TASK:
Once you find the line containing "Toggle fullscreen via the expand icon" in the data below, copy it and each following line exactly, up to and including the line containing "Image resolution: width=512", and nothing else.

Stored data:
---------------
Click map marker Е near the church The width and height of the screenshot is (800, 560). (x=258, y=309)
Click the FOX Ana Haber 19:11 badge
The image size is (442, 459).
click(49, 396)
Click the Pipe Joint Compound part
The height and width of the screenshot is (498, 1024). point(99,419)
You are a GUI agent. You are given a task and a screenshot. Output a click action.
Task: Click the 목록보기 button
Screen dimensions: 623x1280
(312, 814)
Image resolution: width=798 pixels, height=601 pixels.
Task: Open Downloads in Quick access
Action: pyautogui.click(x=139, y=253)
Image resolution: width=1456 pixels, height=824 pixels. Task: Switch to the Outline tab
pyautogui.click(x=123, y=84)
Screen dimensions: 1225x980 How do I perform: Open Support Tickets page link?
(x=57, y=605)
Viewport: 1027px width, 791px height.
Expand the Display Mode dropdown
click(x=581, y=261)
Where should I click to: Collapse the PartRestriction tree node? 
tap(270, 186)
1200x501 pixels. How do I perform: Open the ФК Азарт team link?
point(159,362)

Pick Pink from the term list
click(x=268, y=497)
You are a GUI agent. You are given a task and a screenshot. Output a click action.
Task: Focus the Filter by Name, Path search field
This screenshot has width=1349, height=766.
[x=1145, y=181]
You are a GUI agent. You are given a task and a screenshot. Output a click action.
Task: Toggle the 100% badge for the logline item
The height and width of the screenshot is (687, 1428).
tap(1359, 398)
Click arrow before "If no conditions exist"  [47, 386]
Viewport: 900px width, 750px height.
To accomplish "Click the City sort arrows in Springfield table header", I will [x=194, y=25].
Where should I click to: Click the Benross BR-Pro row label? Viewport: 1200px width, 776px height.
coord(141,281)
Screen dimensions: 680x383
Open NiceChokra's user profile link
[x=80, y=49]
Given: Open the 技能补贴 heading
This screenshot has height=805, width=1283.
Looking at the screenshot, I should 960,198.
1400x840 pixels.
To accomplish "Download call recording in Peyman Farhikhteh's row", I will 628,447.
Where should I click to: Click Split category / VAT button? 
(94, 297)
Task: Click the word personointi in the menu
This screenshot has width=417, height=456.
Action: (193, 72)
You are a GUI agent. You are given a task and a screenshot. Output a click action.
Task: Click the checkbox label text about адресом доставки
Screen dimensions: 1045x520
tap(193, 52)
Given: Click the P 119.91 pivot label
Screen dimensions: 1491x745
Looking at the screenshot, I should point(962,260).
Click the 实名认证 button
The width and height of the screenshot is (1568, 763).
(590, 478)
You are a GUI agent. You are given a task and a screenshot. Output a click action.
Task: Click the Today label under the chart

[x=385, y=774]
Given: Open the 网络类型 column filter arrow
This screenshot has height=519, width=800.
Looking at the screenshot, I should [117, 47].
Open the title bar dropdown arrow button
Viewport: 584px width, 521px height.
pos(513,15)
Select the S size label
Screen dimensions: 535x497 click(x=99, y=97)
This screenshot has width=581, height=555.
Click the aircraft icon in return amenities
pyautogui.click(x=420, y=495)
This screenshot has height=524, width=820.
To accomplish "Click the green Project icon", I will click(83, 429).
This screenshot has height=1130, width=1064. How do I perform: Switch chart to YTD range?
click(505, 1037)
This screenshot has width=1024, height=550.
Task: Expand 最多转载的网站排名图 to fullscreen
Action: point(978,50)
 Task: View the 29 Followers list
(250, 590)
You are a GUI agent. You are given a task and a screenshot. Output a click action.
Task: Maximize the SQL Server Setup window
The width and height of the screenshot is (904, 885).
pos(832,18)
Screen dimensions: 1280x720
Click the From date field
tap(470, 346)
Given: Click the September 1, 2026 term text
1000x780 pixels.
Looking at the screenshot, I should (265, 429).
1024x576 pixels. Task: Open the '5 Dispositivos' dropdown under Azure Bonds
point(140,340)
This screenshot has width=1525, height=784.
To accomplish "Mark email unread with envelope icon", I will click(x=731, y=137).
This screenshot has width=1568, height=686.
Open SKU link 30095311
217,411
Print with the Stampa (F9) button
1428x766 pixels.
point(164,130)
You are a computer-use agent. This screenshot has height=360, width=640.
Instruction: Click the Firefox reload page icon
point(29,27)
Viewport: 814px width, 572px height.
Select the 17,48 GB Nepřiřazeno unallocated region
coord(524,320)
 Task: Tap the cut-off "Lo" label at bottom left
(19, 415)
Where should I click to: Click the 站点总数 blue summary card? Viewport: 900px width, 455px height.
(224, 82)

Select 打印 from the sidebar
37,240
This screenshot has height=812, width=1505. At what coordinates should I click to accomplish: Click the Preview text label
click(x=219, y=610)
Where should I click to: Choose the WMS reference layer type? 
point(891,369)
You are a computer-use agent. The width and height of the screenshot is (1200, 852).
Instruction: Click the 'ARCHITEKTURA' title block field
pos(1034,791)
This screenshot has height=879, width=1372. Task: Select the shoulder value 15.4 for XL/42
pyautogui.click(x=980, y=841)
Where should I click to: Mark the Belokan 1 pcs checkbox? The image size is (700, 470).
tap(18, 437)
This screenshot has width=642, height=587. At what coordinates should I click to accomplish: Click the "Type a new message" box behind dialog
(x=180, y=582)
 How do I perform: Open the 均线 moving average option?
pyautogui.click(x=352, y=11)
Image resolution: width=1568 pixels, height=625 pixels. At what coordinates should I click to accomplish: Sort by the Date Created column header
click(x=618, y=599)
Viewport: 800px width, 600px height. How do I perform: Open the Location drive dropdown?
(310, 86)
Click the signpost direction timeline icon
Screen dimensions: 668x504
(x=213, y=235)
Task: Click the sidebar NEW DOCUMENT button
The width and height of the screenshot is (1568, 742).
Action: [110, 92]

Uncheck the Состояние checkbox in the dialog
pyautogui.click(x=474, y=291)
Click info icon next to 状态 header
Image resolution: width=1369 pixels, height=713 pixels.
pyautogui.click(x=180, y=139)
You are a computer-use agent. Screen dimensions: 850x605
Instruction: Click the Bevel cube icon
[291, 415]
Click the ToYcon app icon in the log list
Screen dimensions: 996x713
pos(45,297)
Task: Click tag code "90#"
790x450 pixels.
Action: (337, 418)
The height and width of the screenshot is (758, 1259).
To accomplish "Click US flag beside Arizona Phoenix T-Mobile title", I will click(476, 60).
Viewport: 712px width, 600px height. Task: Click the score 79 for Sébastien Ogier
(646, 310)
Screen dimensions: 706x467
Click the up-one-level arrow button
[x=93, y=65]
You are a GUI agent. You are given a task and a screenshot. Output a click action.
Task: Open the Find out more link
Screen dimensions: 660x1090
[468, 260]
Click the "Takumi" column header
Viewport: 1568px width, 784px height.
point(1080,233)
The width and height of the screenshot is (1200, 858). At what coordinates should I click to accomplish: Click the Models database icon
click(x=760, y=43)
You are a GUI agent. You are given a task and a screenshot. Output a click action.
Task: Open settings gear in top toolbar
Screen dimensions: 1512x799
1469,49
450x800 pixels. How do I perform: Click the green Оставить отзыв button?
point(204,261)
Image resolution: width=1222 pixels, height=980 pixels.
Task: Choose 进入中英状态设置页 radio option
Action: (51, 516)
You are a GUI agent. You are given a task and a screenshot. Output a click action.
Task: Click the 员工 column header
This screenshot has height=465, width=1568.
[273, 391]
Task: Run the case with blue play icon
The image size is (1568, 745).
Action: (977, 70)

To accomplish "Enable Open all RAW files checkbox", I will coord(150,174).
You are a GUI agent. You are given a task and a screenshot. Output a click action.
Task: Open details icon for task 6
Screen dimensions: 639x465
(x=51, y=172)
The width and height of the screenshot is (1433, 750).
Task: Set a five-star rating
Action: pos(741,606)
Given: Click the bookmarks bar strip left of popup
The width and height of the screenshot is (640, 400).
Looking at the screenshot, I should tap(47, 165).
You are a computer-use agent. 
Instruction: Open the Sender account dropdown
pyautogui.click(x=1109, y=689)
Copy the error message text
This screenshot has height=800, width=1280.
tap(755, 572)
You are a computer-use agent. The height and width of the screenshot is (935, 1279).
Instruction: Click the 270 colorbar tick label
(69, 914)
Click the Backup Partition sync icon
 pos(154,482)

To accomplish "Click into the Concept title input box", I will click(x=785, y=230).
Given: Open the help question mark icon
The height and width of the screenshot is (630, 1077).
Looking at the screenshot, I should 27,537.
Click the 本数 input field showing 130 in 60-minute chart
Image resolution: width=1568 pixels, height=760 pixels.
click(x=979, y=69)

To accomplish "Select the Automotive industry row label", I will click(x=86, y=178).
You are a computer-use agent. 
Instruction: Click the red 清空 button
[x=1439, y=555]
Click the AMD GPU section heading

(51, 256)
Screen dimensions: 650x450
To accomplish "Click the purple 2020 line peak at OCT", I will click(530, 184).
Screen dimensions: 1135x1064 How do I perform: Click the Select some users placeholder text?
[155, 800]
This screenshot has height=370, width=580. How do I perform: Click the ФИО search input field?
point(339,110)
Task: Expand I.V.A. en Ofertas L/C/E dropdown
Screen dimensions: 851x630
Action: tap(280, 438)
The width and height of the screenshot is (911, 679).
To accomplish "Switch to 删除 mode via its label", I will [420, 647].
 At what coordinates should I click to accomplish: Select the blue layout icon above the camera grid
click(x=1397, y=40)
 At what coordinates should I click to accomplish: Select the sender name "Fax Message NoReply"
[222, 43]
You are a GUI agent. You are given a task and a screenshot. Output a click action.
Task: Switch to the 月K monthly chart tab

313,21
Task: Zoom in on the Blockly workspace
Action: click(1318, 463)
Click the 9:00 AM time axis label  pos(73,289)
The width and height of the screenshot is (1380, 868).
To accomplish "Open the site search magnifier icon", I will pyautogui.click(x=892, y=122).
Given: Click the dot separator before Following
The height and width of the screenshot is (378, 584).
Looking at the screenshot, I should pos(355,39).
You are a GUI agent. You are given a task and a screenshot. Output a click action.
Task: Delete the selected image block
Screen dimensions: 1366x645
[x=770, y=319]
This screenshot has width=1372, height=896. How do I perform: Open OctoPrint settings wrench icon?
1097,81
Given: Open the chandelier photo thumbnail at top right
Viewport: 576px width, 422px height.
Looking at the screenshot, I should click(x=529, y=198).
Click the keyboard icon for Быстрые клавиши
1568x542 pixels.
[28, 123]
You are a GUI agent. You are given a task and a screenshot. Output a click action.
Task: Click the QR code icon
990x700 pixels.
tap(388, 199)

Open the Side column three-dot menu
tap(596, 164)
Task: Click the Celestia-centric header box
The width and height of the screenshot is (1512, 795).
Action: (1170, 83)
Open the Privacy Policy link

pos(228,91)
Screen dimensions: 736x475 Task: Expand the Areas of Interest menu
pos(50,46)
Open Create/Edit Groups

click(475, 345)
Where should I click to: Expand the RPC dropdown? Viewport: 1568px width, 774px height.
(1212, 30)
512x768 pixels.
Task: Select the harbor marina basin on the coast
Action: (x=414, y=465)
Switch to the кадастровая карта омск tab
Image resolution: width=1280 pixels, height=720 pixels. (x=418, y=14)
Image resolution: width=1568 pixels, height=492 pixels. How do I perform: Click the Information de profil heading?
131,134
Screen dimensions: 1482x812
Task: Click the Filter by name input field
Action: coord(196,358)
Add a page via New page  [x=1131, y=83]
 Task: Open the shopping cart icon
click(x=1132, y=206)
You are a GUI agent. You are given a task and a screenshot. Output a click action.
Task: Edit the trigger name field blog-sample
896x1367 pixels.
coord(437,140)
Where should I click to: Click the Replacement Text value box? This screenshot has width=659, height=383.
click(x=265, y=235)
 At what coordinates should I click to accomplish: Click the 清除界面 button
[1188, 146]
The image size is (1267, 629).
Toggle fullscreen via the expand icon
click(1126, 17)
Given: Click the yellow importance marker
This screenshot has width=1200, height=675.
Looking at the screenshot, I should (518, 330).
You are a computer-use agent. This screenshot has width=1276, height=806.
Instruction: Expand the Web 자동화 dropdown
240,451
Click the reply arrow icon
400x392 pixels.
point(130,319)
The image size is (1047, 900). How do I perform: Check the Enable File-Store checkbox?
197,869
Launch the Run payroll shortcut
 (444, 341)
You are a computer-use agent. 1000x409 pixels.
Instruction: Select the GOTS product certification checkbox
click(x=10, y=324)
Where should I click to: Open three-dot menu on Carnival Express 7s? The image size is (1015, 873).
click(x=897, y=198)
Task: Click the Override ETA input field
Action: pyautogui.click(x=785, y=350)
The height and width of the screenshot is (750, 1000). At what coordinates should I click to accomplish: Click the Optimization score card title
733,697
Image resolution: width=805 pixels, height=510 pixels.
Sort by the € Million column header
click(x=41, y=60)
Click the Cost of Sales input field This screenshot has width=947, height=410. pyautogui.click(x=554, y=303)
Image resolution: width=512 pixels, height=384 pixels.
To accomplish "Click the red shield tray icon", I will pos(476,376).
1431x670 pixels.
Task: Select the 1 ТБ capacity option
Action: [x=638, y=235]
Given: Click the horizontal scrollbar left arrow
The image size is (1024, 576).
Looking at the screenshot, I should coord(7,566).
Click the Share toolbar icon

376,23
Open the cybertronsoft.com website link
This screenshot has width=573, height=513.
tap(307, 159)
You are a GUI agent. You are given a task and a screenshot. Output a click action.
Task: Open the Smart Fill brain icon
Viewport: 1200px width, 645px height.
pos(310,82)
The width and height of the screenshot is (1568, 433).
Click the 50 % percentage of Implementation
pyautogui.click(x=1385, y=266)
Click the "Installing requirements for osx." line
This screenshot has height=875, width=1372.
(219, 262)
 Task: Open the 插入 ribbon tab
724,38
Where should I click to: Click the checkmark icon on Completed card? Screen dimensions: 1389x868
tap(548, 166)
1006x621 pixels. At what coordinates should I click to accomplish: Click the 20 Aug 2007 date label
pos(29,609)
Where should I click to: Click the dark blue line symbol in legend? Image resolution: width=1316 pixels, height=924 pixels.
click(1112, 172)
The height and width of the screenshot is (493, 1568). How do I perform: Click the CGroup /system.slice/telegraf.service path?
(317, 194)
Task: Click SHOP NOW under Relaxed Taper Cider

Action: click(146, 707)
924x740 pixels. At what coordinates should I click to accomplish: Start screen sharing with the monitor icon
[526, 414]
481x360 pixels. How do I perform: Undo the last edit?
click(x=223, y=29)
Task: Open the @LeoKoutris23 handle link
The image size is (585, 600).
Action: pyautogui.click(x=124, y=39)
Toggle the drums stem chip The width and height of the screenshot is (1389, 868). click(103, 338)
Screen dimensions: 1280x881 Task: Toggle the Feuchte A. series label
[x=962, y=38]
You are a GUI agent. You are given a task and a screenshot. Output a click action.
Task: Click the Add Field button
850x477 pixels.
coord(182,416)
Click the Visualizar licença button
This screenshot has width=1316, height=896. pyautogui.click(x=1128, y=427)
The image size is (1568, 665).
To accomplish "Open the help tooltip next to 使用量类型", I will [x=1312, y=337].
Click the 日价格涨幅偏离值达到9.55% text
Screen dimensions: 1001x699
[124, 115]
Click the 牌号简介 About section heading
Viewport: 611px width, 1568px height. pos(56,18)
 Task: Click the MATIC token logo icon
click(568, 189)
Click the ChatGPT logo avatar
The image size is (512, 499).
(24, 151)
---------------
ANSWER TO THE EXERCISE:
Toggle fullscreen via the expand icon
click(1126, 17)
Given: Click the yellow importance marker
This screenshot has width=1200, height=675.
Looking at the screenshot, I should (518, 330).
You are a computer-use agent. This screenshot has width=1276, height=806.
Instruction: Expand the Web 자동화 dropdown
240,451
Click the reply arrow icon
400x392 pixels.
point(130,319)
The image size is (1047, 900). How do I perform: Check the Enable File-Store checkbox?
197,869
Launch the Run payroll shortcut
 (444, 341)
You are a computer-use agent. 1000x409 pixels.
Instruction: Select the GOTS product certification checkbox
click(x=10, y=324)
Where should I click to: Open three-dot menu on Carnival Express 7s? The image size is (1015, 873).
click(x=897, y=198)
Task: Click the Override ETA input field
Action: pyautogui.click(x=785, y=350)
The height and width of the screenshot is (750, 1000). At what coordinates should I click to accomplish: Click the Optimization score card title
733,697
Image resolution: width=805 pixels, height=510 pixels.
Sort by the € Million column header
click(x=41, y=60)
Click the Cost of Sales input field This screenshot has width=947, height=410. pyautogui.click(x=554, y=303)
Image resolution: width=512 pixels, height=384 pixels.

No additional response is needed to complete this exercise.